# START OF Material supplied

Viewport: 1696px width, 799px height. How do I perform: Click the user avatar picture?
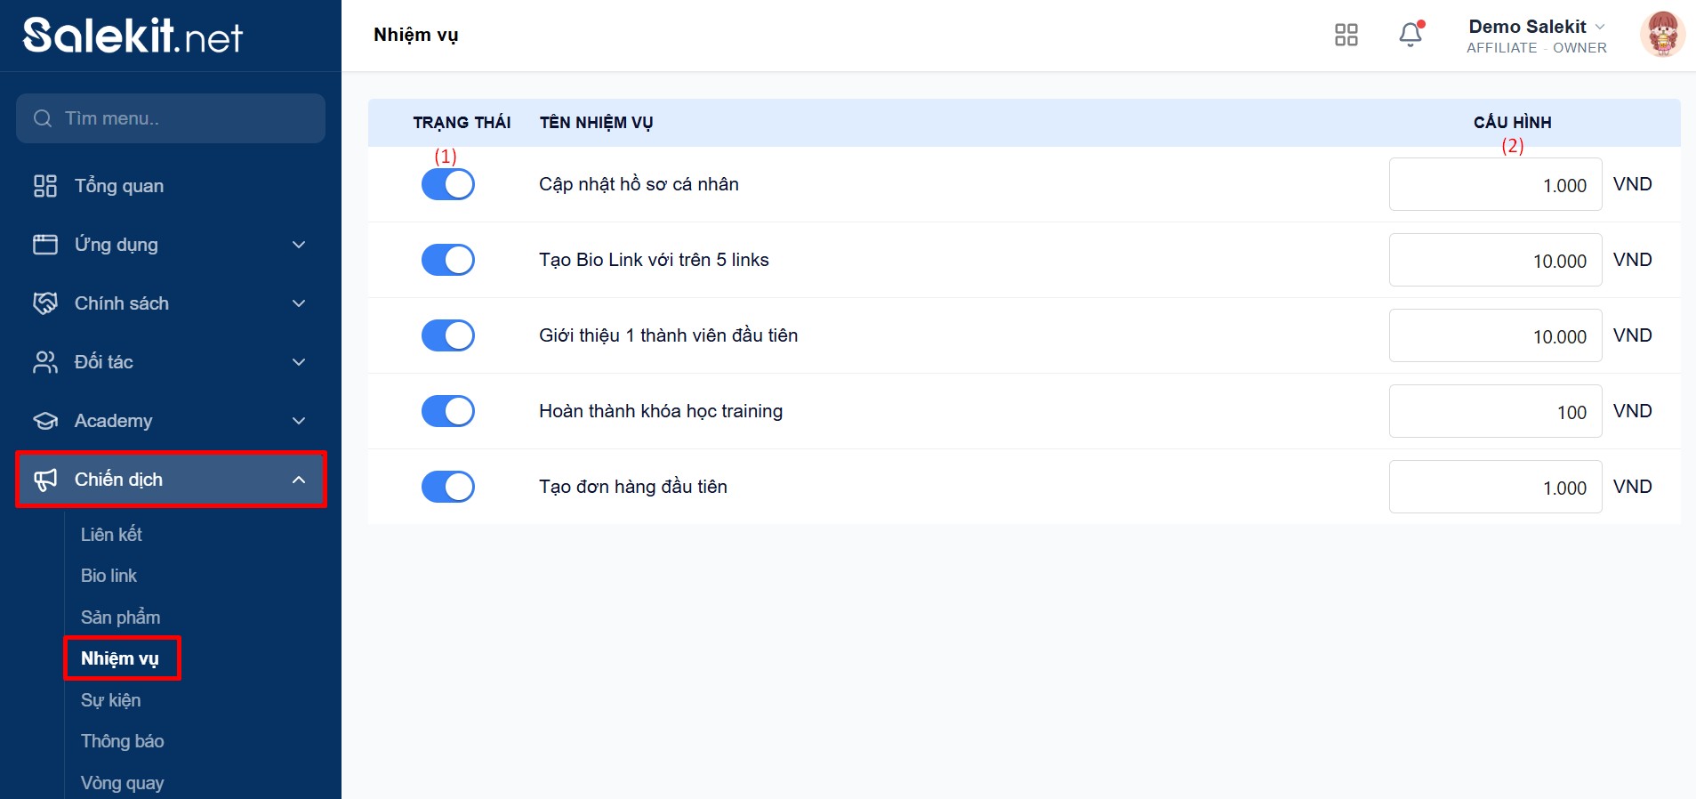pos(1661,35)
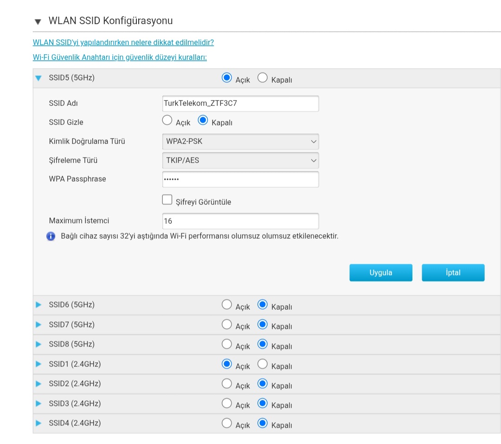
Task: Click the blue info icon beside the device warning
Action: pos(51,236)
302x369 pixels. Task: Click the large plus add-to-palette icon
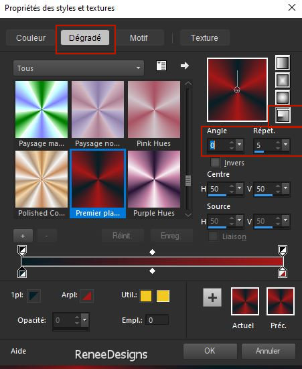tap(212, 298)
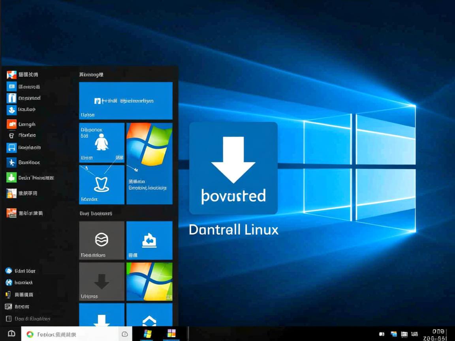Image resolution: width=455 pixels, height=341 pixels.
Task: Click the gray 'Uhlmse' download tile
Action: coord(102,281)
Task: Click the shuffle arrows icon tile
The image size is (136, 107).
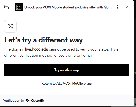Action: point(10,26)
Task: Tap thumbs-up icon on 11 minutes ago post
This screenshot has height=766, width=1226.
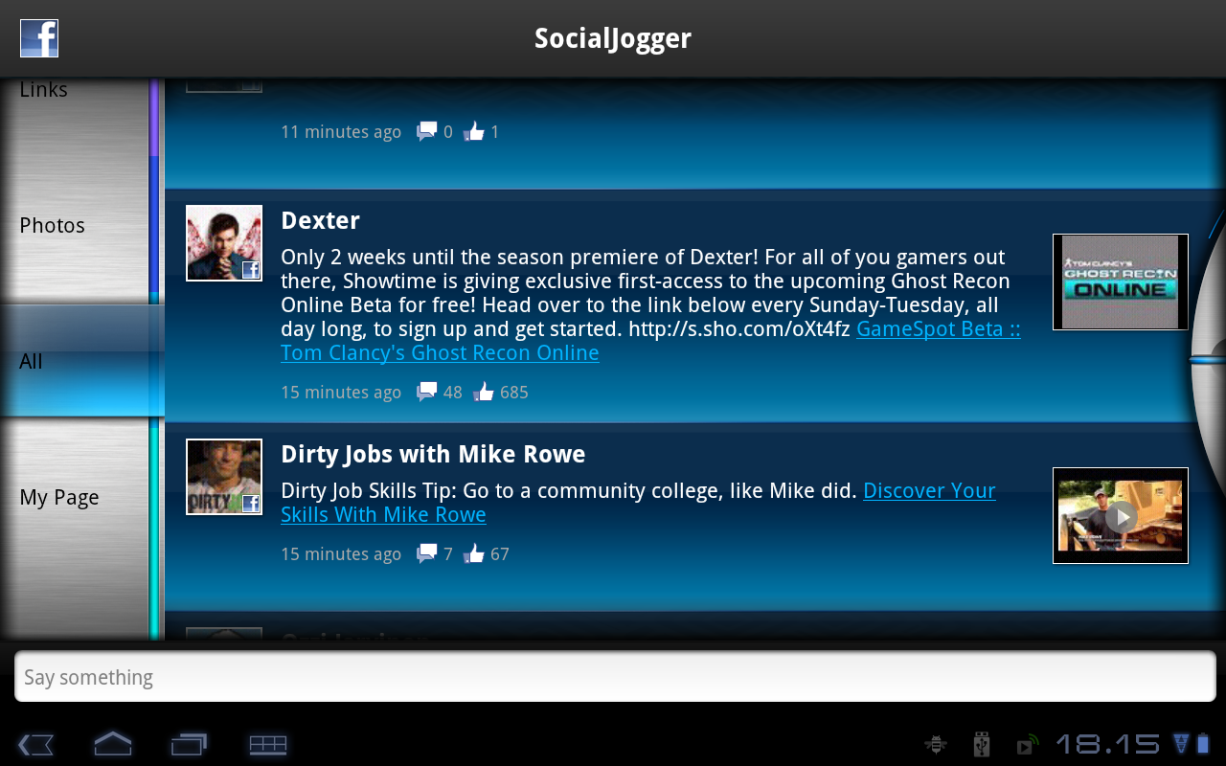Action: click(473, 131)

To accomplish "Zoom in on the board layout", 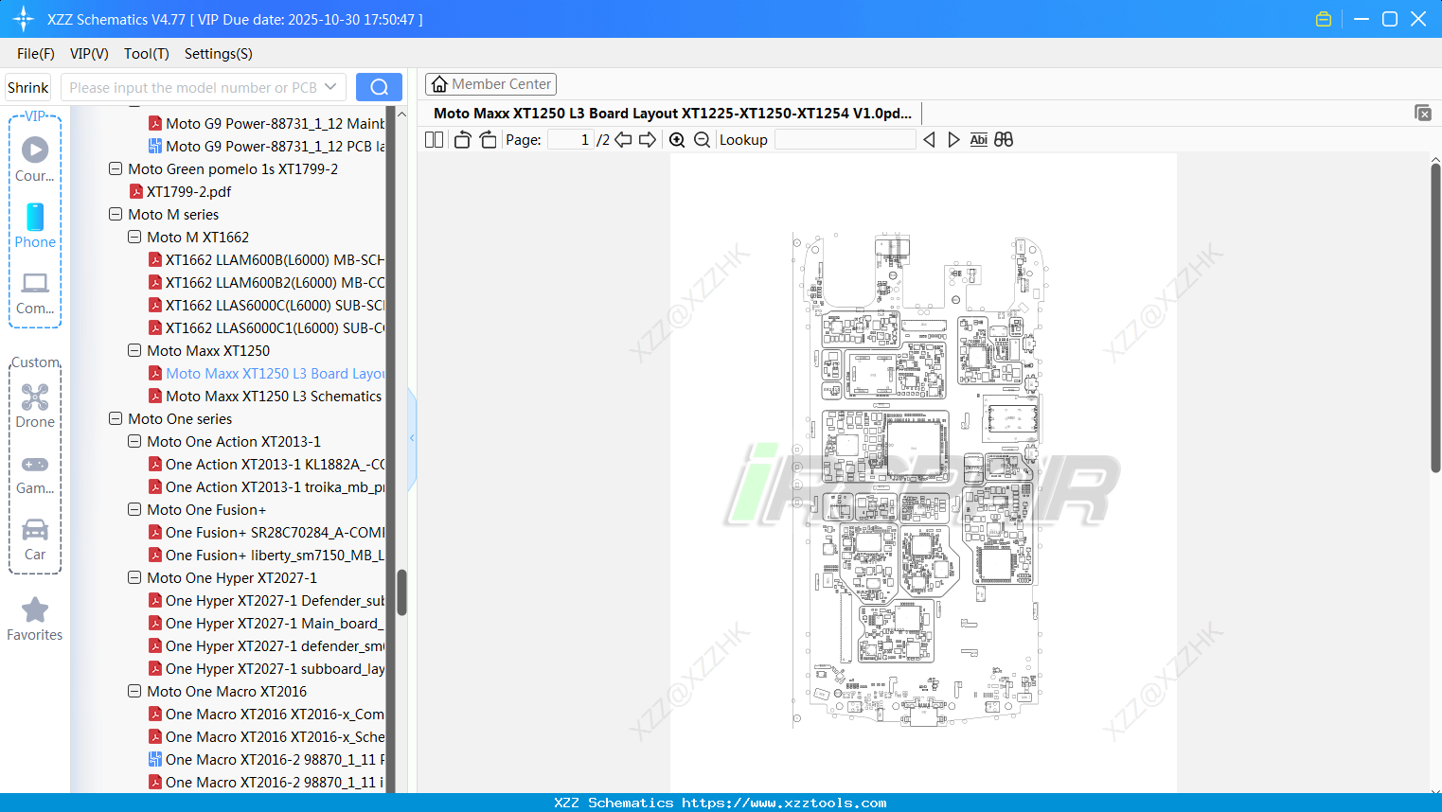I will tap(678, 139).
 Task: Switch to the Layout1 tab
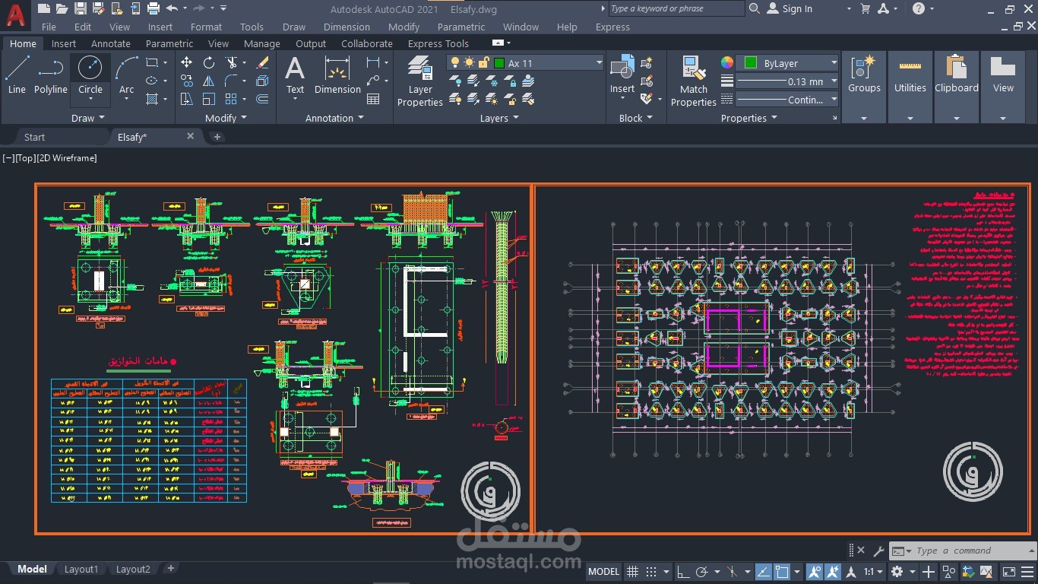coord(81,569)
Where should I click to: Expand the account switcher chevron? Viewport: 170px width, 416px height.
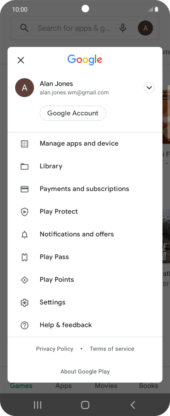tap(149, 88)
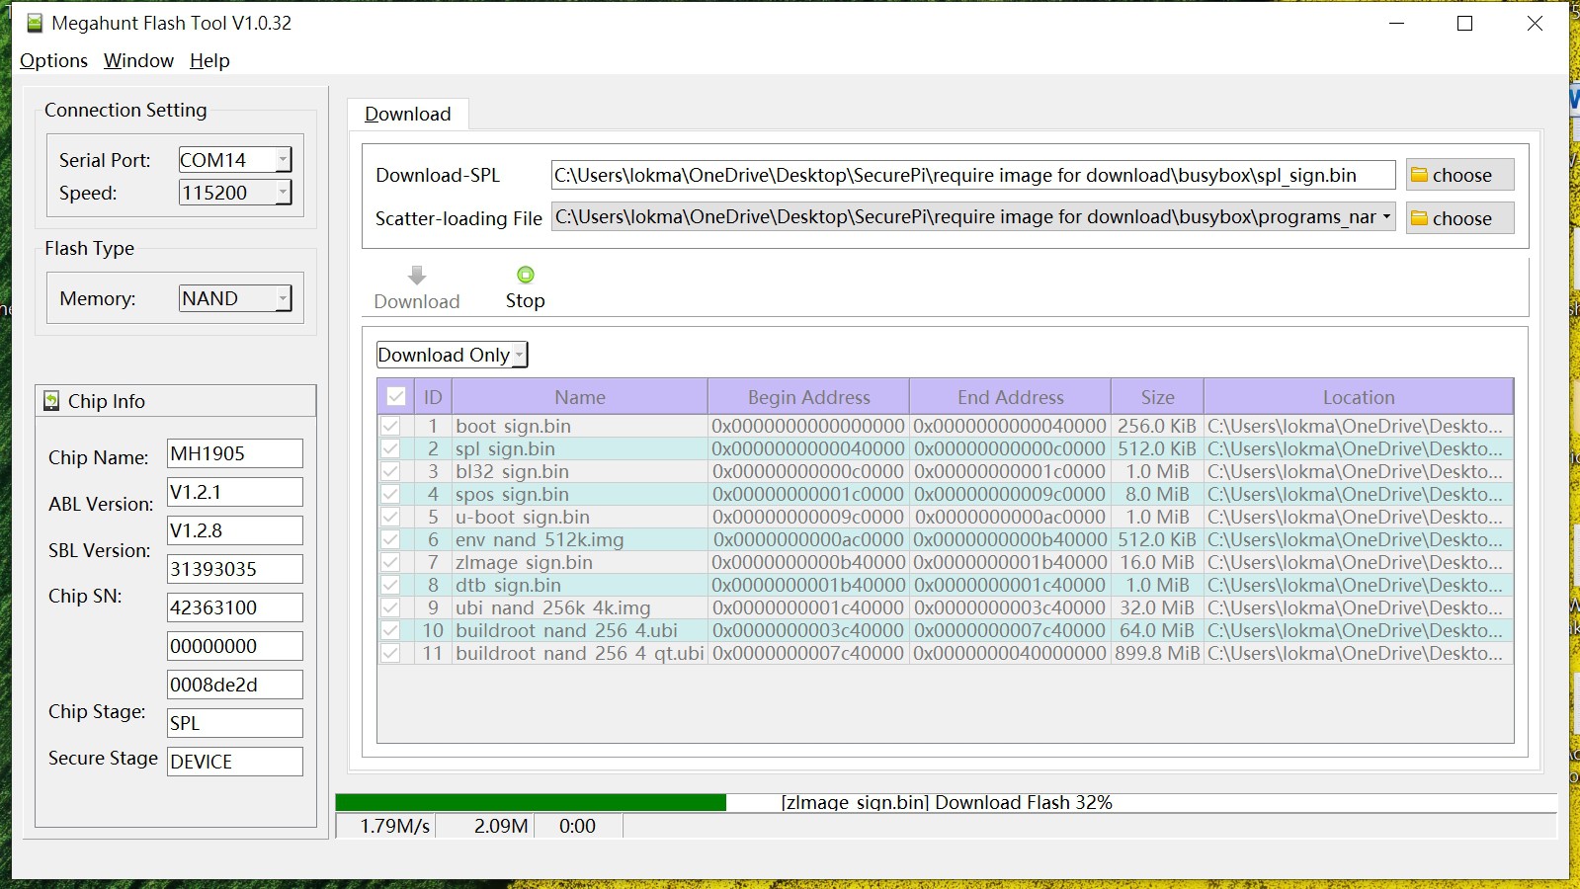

# END OF Material supplied

What is needed: Locate each line in the data that contains the string "Task", and copy every such line.

Answer below:
Task: Click the blue info icon beside the device warning
302x369 pixels. Task: Click the large plus add-to-palette icon
Task: Click the gray 'Uhlmse' download tile
Task: Click the shuffle arrows icon tile
Task: Tap thumbs-up icon on 11 minutes ago post
 Task: Switch to the Layout1 tab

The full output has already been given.